Task to carry out: Every line of the material must be reproduced exactly.

[Start of Attachment]

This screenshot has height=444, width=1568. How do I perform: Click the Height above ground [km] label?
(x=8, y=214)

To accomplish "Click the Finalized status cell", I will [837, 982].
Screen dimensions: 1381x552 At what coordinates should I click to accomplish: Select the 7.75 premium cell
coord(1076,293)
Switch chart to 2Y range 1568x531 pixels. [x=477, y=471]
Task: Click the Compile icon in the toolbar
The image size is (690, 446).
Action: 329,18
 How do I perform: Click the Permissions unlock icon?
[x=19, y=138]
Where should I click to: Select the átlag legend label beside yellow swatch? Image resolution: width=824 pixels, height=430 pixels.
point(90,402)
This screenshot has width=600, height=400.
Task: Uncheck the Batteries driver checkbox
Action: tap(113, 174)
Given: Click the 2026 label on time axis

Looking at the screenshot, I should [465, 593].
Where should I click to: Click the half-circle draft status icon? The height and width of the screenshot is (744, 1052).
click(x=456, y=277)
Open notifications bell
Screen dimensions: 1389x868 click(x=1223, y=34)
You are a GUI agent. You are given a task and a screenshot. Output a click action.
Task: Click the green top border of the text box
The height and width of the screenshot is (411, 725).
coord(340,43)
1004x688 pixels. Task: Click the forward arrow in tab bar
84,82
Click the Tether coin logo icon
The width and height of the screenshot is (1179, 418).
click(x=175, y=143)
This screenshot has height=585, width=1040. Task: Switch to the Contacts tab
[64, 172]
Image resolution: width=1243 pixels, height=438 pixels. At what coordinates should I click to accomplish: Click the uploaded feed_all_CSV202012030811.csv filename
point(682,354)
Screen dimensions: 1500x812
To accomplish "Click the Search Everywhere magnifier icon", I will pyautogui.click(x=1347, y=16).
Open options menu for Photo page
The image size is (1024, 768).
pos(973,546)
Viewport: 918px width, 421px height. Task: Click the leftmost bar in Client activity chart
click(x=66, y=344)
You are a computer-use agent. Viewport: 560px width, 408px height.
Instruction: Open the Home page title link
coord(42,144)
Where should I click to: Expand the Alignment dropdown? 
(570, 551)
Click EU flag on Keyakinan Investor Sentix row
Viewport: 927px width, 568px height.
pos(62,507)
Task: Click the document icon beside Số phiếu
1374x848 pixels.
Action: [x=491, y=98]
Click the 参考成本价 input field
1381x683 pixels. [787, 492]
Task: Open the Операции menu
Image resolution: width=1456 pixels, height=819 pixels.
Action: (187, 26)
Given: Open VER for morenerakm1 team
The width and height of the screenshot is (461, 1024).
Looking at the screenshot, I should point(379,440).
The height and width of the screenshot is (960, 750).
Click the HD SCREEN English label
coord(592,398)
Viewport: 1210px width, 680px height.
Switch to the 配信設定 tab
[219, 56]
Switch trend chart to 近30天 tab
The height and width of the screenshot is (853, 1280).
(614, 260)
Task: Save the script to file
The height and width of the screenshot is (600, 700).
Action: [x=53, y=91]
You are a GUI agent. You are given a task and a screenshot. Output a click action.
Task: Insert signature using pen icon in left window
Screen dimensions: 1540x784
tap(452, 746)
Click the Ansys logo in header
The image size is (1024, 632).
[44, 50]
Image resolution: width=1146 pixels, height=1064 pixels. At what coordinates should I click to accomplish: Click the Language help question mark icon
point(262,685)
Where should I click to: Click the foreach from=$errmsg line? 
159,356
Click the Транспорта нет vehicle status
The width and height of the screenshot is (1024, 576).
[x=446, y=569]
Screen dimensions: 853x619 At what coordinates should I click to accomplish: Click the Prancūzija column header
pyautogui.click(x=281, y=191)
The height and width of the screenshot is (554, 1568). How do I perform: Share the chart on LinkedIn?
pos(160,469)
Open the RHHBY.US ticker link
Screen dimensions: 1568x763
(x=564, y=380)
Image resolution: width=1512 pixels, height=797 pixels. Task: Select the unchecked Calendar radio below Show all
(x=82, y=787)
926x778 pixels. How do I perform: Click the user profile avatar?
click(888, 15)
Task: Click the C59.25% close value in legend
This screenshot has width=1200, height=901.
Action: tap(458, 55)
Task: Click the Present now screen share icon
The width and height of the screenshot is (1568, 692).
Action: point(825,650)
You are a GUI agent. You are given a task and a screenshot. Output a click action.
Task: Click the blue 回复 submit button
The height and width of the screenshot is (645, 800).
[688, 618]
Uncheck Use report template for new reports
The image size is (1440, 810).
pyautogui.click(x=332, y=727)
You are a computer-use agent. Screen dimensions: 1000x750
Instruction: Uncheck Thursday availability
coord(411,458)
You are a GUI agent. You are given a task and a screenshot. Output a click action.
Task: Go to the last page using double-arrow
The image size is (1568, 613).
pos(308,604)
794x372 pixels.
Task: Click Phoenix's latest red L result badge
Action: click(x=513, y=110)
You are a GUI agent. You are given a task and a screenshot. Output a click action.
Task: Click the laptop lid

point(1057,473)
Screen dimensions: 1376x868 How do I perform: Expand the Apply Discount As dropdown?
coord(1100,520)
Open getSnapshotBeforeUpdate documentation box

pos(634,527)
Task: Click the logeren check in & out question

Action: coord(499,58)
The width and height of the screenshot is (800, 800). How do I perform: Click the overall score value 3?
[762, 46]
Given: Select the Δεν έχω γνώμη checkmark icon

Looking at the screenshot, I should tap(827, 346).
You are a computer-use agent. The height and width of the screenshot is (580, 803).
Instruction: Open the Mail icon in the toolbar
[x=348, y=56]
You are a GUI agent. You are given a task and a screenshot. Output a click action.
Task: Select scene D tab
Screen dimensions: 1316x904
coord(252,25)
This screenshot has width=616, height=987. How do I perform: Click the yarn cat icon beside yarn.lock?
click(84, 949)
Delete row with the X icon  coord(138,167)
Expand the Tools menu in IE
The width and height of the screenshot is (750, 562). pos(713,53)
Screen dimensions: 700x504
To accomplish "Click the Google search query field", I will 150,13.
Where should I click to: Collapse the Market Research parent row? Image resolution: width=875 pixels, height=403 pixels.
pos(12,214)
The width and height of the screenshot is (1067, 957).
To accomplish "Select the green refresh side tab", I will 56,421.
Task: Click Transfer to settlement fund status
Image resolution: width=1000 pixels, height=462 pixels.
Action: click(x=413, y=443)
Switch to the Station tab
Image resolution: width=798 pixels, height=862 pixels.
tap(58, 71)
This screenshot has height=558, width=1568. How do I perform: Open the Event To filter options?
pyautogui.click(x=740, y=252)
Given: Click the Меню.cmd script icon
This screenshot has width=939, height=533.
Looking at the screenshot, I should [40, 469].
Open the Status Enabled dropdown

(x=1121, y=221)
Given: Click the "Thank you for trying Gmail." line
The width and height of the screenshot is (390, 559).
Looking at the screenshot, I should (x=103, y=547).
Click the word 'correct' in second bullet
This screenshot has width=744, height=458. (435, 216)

[End of Attachment]

Result for this task:
This screenshot has height=444, width=1568. How do I perform: Click the Height above ground [km] label?
(x=8, y=214)

To accomplish "Click the Finalized status cell", I will [837, 982].
Screen dimensions: 1381x552 At what coordinates should I click to accomplish: Select the 7.75 premium cell
coord(1076,293)
Switch chart to 2Y range 1568x531 pixels. [x=477, y=471]
Task: Click the Compile icon in the toolbar
The image size is (690, 446).
Action: 329,18
 How do I perform: Click the Permissions unlock icon?
[x=19, y=138]
Where should I click to: Select the átlag legend label beside yellow swatch? Image resolution: width=824 pixels, height=430 pixels.
point(90,402)
This screenshot has width=600, height=400.
Task: Uncheck the Batteries driver checkbox
Action: tap(113, 174)
Given: Click the 2026 label on time axis

Looking at the screenshot, I should [465, 593].
Where should I click to: Click the half-circle draft status icon? The height and width of the screenshot is (744, 1052).
click(x=456, y=277)
Open notifications bell
Screen dimensions: 1389x868 click(x=1223, y=34)
You are a GUI agent. You are given a task and a screenshot. Output a click action.
Task: Click the green top border of the text box
The height and width of the screenshot is (411, 725).
coord(340,43)
1004x688 pixels. Task: Click the forward arrow in tab bar
84,82
Click the Tether coin logo icon
The width and height of the screenshot is (1179, 418).
click(x=175, y=143)
This screenshot has height=585, width=1040. Task: Switch to the Contacts tab
[64, 172]
Image resolution: width=1243 pixels, height=438 pixels. At what coordinates should I click to accomplish: Click the uploaded feed_all_CSV202012030811.csv filename
point(682,354)
Screen dimensions: 1500x812
To accomplish "Click the Search Everywhere magnifier icon", I will pyautogui.click(x=1347, y=16).
Open options menu for Photo page
The image size is (1024, 768).
pos(973,546)
Viewport: 918px width, 421px height. Task: Click the leftmost bar in Client activity chart
click(x=66, y=344)
You are a computer-use agent. Viewport: 560px width, 408px height.
Instruction: Open the Home page title link
coord(42,144)
Where should I click to: Expand the Alignment dropdown? 
(570, 551)
Click EU flag on Keyakinan Investor Sentix row
Viewport: 927px width, 568px height.
pos(62,507)
Task: Click the document icon beside Số phiếu
1374x848 pixels.
Action: [x=491, y=98]
Click the 参考成本价 input field
1381x683 pixels. [787, 492]
Task: Open the Операции menu
Image resolution: width=1456 pixels, height=819 pixels.
Action: (187, 26)
Given: Open VER for morenerakm1 team
The width and height of the screenshot is (461, 1024).
Looking at the screenshot, I should point(379,440).
The height and width of the screenshot is (960, 750).
Click the HD SCREEN English label
coord(592,398)
Viewport: 1210px width, 680px height.
Switch to the 配信設定 tab
[219, 56]
Switch trend chart to 近30天 tab
The height and width of the screenshot is (853, 1280).
(614, 260)
Task: Save the script to file
The height and width of the screenshot is (600, 700).
Action: [x=53, y=91]
You are a GUI agent. You are given a task and a screenshot. Output a click action.
Task: Insert signature using pen icon in left window
Screen dimensions: 1540x784
tap(452, 746)
Click the Ansys logo in header
The image size is (1024, 632).
[44, 50]
Image resolution: width=1146 pixels, height=1064 pixels. At what coordinates should I click to accomplish: Click the Language help question mark icon
point(262,685)
Where should I click to: Click the foreach from=$errmsg line? 
159,356
Click the Транспорта нет vehicle status
The width and height of the screenshot is (1024, 576).
[x=446, y=569]
Screen dimensions: 853x619 At what coordinates should I click to accomplish: Click the Prancūzija column header
pyautogui.click(x=281, y=191)
The height and width of the screenshot is (554, 1568). How do I perform: Share the chart on LinkedIn?
pos(160,469)
Open the RHHBY.US ticker link
Screen dimensions: 1568x763
(x=564, y=380)
Image resolution: width=1512 pixels, height=797 pixels. Task: Select the unchecked Calendar radio below Show all
(x=82, y=787)
926x778 pixels. How do I perform: Click the user profile avatar?
click(888, 15)
Task: Click the C59.25% close value in legend
This screenshot has width=1200, height=901.
Action: tap(458, 55)
Task: Click the Present now screen share icon
The width and height of the screenshot is (1568, 692).
Action: point(825,650)
You are a GUI agent. You are given a task and a screenshot. Output a click action.
Task: Click the blue 回复 submit button
The height and width of the screenshot is (645, 800).
[688, 618]
Uncheck Use report template for new reports
The image size is (1440, 810).
pyautogui.click(x=332, y=727)
You are a computer-use agent. Screen dimensions: 1000x750
Instruction: Uncheck Thursday availability
coord(411,458)
You are a GUI agent. You are given a task and a screenshot. Output a click action.
Task: Go to the last page using double-arrow
The image size is (1568, 613).
pos(308,604)
794x372 pixels.
Task: Click Phoenix's latest red L result badge
Action: click(x=513, y=110)
You are a GUI agent. You are given a task and a screenshot. Output a click action.
Task: Click the laptop lid

point(1057,473)
Screen dimensions: 1376x868 How do I perform: Expand the Apply Discount As dropdown?
coord(1100,520)
Open getSnapshotBeforeUpdate documentation box

pos(634,527)
Task: Click the logeren check in & out question

Action: coord(499,58)
The width and height of the screenshot is (800, 800). How do I perform: Click the overall score value 3?
[762, 46]
Given: Select the Δεν έχω γνώμη checkmark icon

Looking at the screenshot, I should tap(827, 346).
You are a computer-use agent. The height and width of the screenshot is (580, 803).
Instruction: Open the Mail icon in the toolbar
[x=348, y=56]
You are a GUI agent. You are given a task and a screenshot. Output a click action.
Task: Select scene D tab
Screen dimensions: 1316x904
coord(252,25)
This screenshot has width=616, height=987. How do I perform: Click the yarn cat icon beside yarn.lock?
click(84, 949)
Delete row with the X icon  coord(138,167)
Expand the Tools menu in IE
The width and height of the screenshot is (750, 562). pos(713,53)
Screen dimensions: 700x504
To accomplish "Click the Google search query field", I will 150,13.
Where should I click to: Collapse the Market Research parent row? Image resolution: width=875 pixels, height=403 pixels.
pos(12,214)
The width and height of the screenshot is (1067, 957).
To accomplish "Select the green refresh side tab", I will 56,421.
Task: Click Transfer to settlement fund status
Image resolution: width=1000 pixels, height=462 pixels.
Action: click(x=413, y=443)
Switch to the Station tab
Image resolution: width=798 pixels, height=862 pixels.
tap(58, 71)
This screenshot has height=558, width=1568. How do I perform: Open the Event To filter options?
pyautogui.click(x=740, y=252)
Given: Click the Меню.cmd script icon
This screenshot has width=939, height=533.
Looking at the screenshot, I should [40, 469].
Open the Status Enabled dropdown

(x=1121, y=221)
Given: Click the "Thank you for trying Gmail." line
The width and height of the screenshot is (390, 559).
Looking at the screenshot, I should (x=103, y=547).
Click the word 'correct' in second bullet
This screenshot has width=744, height=458. (435, 216)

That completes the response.